Wednesday, May 27, 2015

The Differences Between Traditional & Modern Art

Even artists working in traditional mediums like painting can create modern masterpieces.


Those not coming from a background in the arts often have difficulty realizing the profound differences between traditional and modern art. While many of these differences are rooted in the social circumstances under which art has been historically produced, there are also differences that you can discern by simply looking at the two types of art.


Subject Matter and "The Shock of the New"


Art critic Robert Hughes has described the affect of the avant-garde on the viewing public as "the shock of the new." While this is difficult to understand from a contemporary perspective, wherein new art is nearly always expected to be shocking (to the extent that the shock factor and its ready assimilation into universal acceptance almost makes it seem banal), there was a time when painting a naked woman in a non-religious context, surrounded by a group of men, seriously offended the public morale. This was the affect of Manet's legendary painting, "The Luncheon on the Grass," when it was first exhibited in Paris in 1863.

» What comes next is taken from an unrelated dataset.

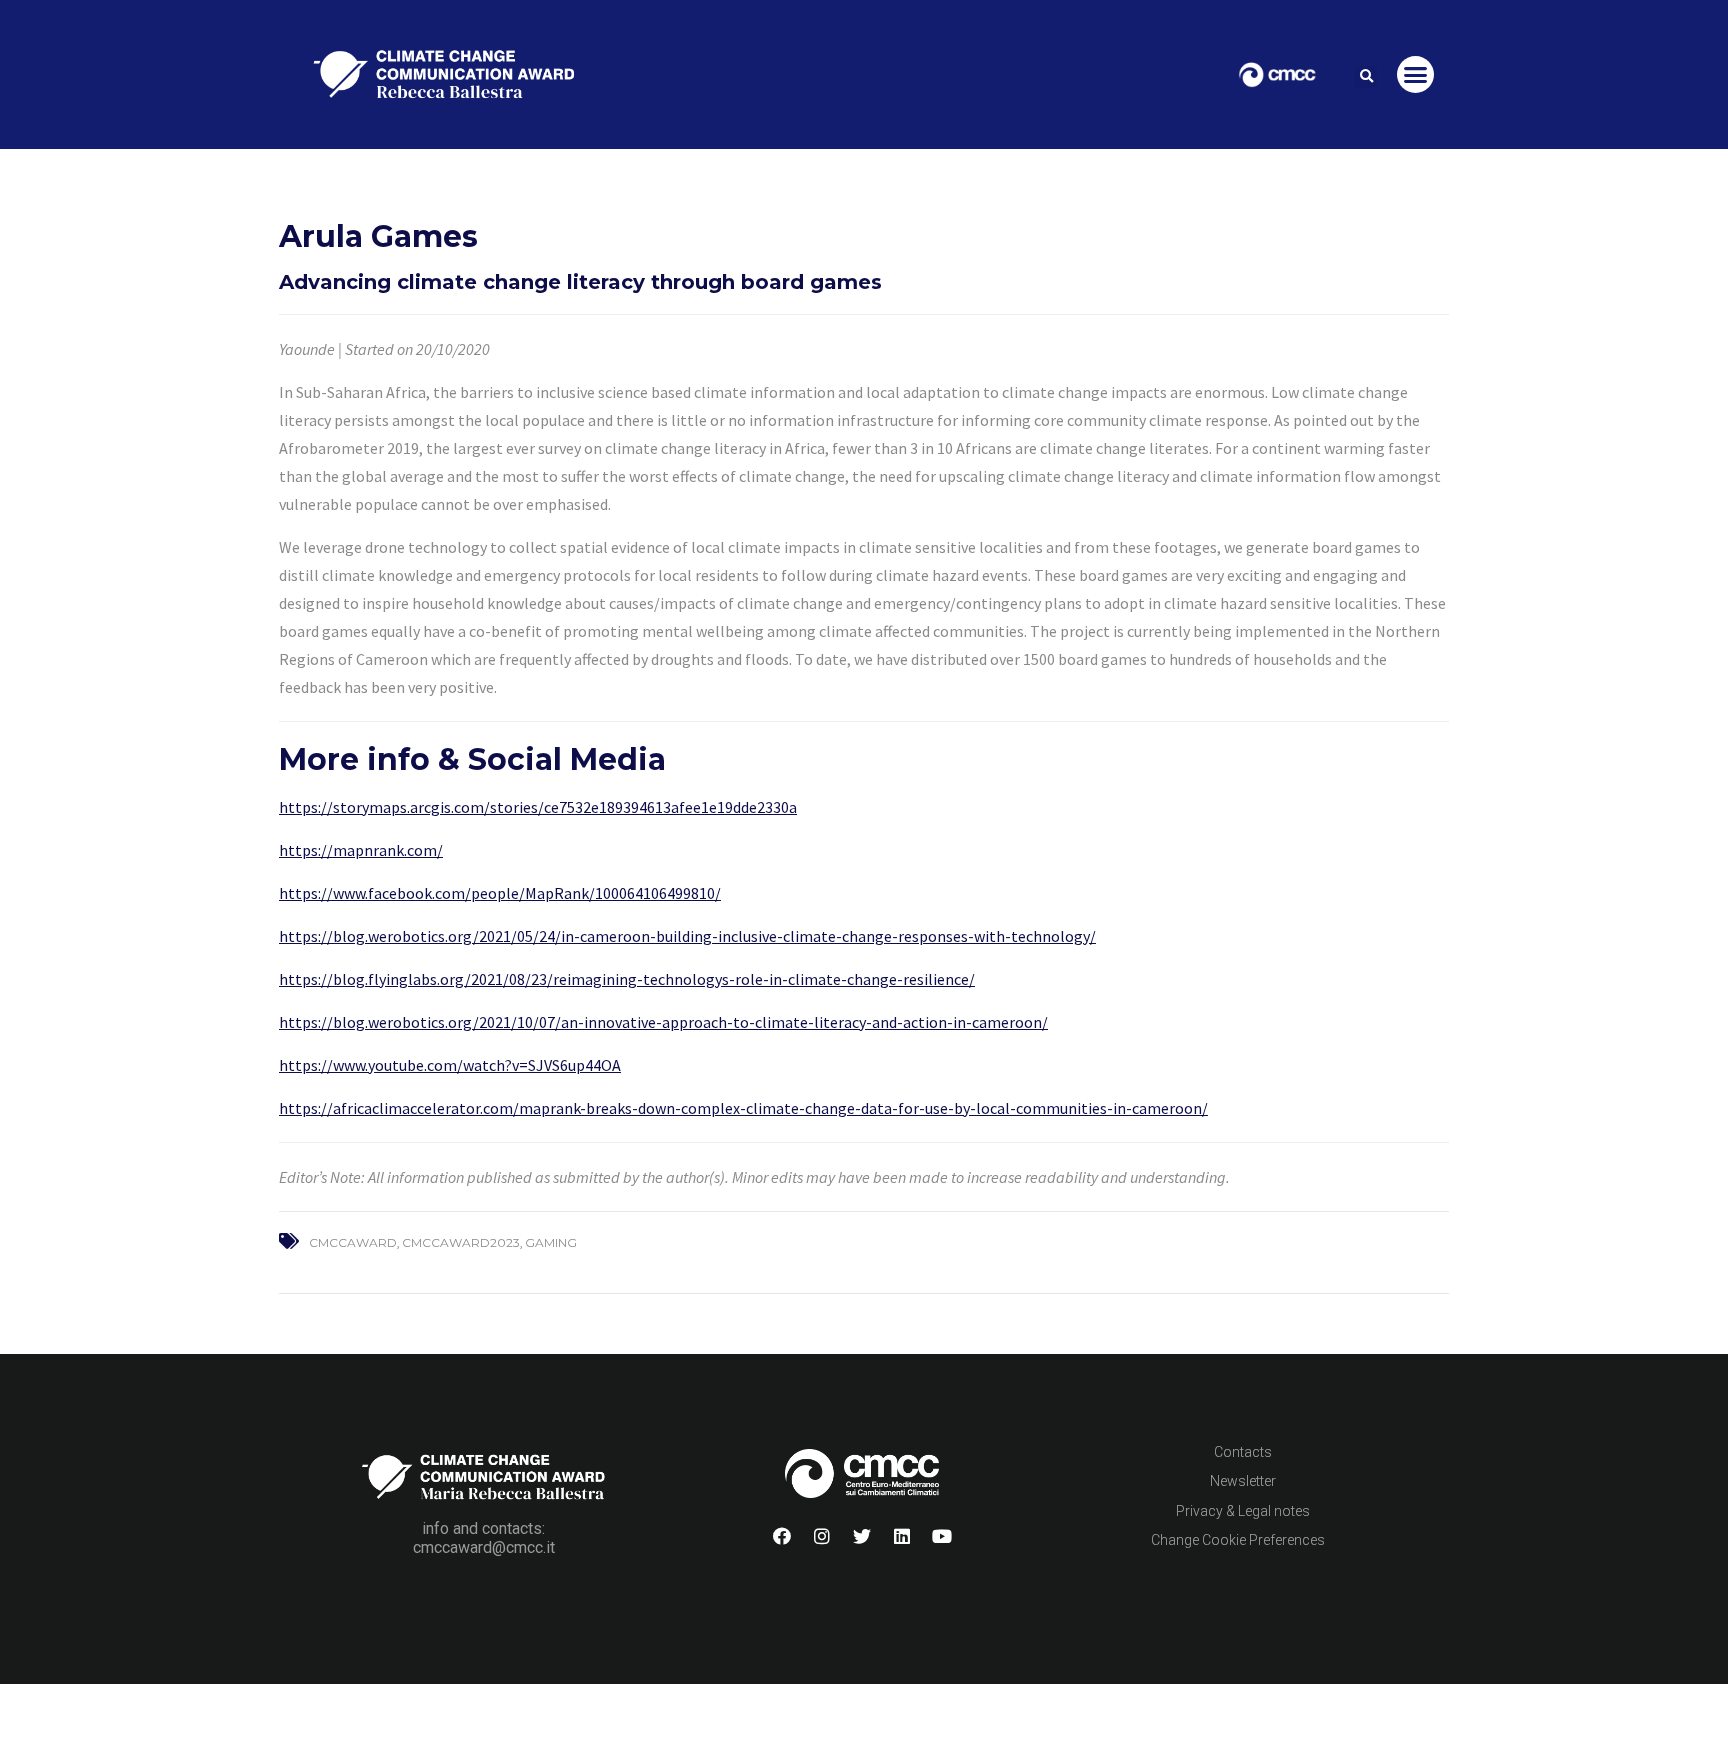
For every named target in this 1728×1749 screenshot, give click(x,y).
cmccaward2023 (461, 1242)
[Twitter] (862, 1536)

Abstraction vs. Figuration


Whereas traditional painting and sculpture was nearly always based on the human figure or the landscape, modern art broke with this tradition in what is commonly referred to as abstract art. In abstraction, nothing that we are able to recognize from the real world appears in the painting or sculpture. Rather, the artist conjures shapes and designs from his imagination and projects them into his own visual space. One prominent example of abstract painting is Joan Miro's "La Leçon de Ski" (1966). A group of artists in New York in the 1940s and 1950s known as the Abstract Expressionists would take this even further by privileging the act of painting itself over the finished product. Jackson Pollock is perhaps the most famous member of this group.


Traditional vs. Nontraditional Media


Whereas art has traditionally been defined within the parameters of painting, drawing, sculpture and architecture, throughout the 20th century these limitations have been transcended through the development of new media such as video art, performance art, land art and installation art. Even traditional mediums like painting and sculpture have been significantly altered. Artists like Robert Rauschenberg and Dieter Roth would forgo traditional materials like oil paint and clay, instead using found objects, junk and store-bought materials in fashioning their paintings and sculptures---often creating curious artworks that belonged neither to the traditional categories of painting OR sculpture.